Social hostilities involving religion, including violence and harassment against religious groups by private individuals and groups, declined in 2019, according to Pew Research Center’s 12th annual study of global restrictions on religion, which examines 198 countries and territories.
In 2019 – the most recent year for which data is available, covering a period before the disruptions accompanying the coronavirus pandemic – 43 countries (22% of all those included in the study) had “high” or “very high” levels of social hostilities. That is down from 53 countries (27%) in 2018, and from a peak of 65 countries (33%) in 2012. These figures have fluctuated since the study began in 2007, but the number of countries with at least “high” levels of social hostilities related to religion is now the lowest since 2009.
A drop in the number of countries experiencing religion-related terrorism (including deaths, physical abuse, displacement, detentions, destruction of property, and fundraising and recruitment by terrorist groups) is among the factors behind the decrease in social hostilities. In 2019, 49 countries experienced at least one of these types of religion-related terrorism, a record low for the study.

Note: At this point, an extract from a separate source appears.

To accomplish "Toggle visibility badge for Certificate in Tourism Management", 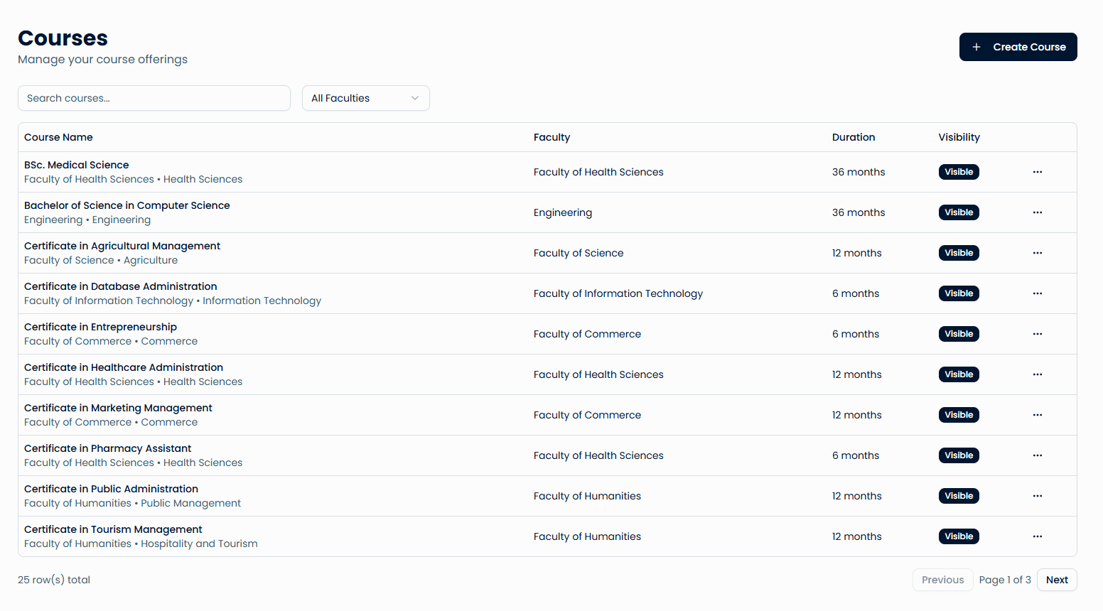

Government restrictions involving religion stayed at the highest level since the study began
In addition to looking at social hostilities relating to religion, this annual study also examines government restrictions on religion – including official laws, policies and actions that impinge on religious beliefs and practices – in 198 countries and territories.
The analysis shows that government restrictions involving religion, which in 2018 had reached the highest point since the start of the study, remained at a similar level in 2019. The global median score on the Government Restrictions Index (GRI), a 10-point index based on 20 indicators, held steady at 2.9. This score has risen markedly since 2007, the first year of the study, when it was 1.8.
Government harassment of religious groups and interference in worship increased
Two specific measures of government restrictions on religion increased globally in 2019: government harassment against religious groups and government interference in worship. More countries had at least one reported incident of government harassment or interference in worship in 2019 than in any other year since the study began in 2007.
180 countries – 91% of all countries in the study – had at least one instance, at some level, of government harassment against religious groups.